Defense DDOS Script in Python

This blind can say that the opening of the white can save, the reason why is DDOS, not because the mad dog is chased, but because the traffic is full of simplecd after the VC tragedy.

Not only that, some fans are grabbing, some fans are downloaded with Thunder, and the port of 100Mbps actually has a full load for more than a dozen hours. What is this concept? 100Mbps full load 1 day, the traffic is 1000g, so don’t take long, I can wait for the ticket for the hundred knives, tears.

In addition, the speed of 100 Mbps makes the hard disk can’t turn, and severely dragging down the response speed of the website, I want to die, I want to die. I wanted to hang a day in the year, and the guys who were captured and got a short-term (where those guys included me, sweat). SimpleCD can’t support it.
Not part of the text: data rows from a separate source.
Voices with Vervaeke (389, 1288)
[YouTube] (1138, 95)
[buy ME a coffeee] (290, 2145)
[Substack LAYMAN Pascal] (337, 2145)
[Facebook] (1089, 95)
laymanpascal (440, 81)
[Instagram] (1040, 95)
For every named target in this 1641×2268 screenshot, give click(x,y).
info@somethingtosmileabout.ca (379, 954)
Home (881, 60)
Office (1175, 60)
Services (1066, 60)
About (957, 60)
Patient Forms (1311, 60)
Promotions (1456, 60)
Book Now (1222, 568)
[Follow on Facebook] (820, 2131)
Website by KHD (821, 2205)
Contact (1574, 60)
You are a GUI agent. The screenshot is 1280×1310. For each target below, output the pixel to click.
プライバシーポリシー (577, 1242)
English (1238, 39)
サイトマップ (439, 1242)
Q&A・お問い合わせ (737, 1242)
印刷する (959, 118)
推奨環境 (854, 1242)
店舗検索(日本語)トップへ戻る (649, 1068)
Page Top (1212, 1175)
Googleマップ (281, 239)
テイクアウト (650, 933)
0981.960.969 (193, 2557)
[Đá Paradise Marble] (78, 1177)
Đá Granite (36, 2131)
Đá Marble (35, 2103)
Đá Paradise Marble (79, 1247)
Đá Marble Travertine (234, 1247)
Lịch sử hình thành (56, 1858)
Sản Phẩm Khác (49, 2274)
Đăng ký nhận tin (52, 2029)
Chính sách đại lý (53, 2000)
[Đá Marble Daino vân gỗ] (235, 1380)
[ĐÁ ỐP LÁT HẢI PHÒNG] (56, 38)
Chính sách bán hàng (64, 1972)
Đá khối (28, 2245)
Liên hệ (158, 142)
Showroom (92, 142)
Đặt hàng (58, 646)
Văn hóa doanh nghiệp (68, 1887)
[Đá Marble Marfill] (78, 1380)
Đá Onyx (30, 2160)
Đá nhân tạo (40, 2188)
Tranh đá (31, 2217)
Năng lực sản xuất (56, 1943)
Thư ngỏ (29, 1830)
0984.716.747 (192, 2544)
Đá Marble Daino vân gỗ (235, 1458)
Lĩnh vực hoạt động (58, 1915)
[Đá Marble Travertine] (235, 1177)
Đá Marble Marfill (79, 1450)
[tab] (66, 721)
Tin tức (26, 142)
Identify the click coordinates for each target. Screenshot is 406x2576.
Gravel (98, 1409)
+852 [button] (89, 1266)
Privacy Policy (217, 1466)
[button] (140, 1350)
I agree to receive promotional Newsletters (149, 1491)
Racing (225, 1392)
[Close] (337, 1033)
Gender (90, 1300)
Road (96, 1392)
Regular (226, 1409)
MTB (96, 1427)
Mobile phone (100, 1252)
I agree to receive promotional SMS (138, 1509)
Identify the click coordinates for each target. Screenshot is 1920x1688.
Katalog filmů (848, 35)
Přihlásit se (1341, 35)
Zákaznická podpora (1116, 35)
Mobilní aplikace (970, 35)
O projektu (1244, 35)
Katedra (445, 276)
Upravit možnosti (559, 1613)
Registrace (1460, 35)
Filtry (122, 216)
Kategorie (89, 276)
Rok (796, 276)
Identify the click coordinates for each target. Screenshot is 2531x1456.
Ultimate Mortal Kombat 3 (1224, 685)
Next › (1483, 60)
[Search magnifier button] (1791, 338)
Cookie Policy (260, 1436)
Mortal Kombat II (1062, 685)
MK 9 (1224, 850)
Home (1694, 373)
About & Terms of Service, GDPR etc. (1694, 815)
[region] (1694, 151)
In fact, this kind of human flesh DDOS is more difficult to distinguish more than normal DDOS, but it can only do personnel, listen to life, refer to some articles written a script of Python from preventing DDOS, and add CRON per minute.

The principle of realization is to query the number of connections of NetStat, with IPTables to enable it for a certain period of time, automatic ban, automatic unifferent.

From Subprocess Import POPEN, PIPE

IMPORT RE

Import Time

Import SQLITE3

Concurrency_allowed 30

Outdate_time 86400

# ionizing database

DB SQLITE3.CONNECT (“/ TMP / DDOS.DB3”)

c db.cursor ()

TRY:

C.EXECUTE (“Create Table DDOS (IP Text Unique, Date Integer);”)

Except:

Print “Database EXISTS”

# blocking ips HAS More Than Concurrency_Allowed Connections

Pipe Popen (“NetStat -ntu | awk ‘{print $ 5}’ | cut -d: -f1 | sort | uniq -c | sort -n> /tmp/ddos.txt”, SHELLTRUE ,BUFSIZE 1024 ,stdoutpipe ).stdout

#ddos pipe.read ()

DDOS open (“/ tmp / ddos.txt”). Read ()

Ct Re.Compile (R “(S +) S + (S +). *”). Findall (DDoS)

For Count, IP IN CT:

IF INT> Concurrency_Allowed and (IP! “127.0.0.1”) and (not ip.startswith (“192.168”):

OUT POPEN (“iptables -i input -s% s -j drop”% IP, shelltrue, bufsize1024, stdoutpipe) .stdout

Print “Blocking% s for% s visits”% (IP, count)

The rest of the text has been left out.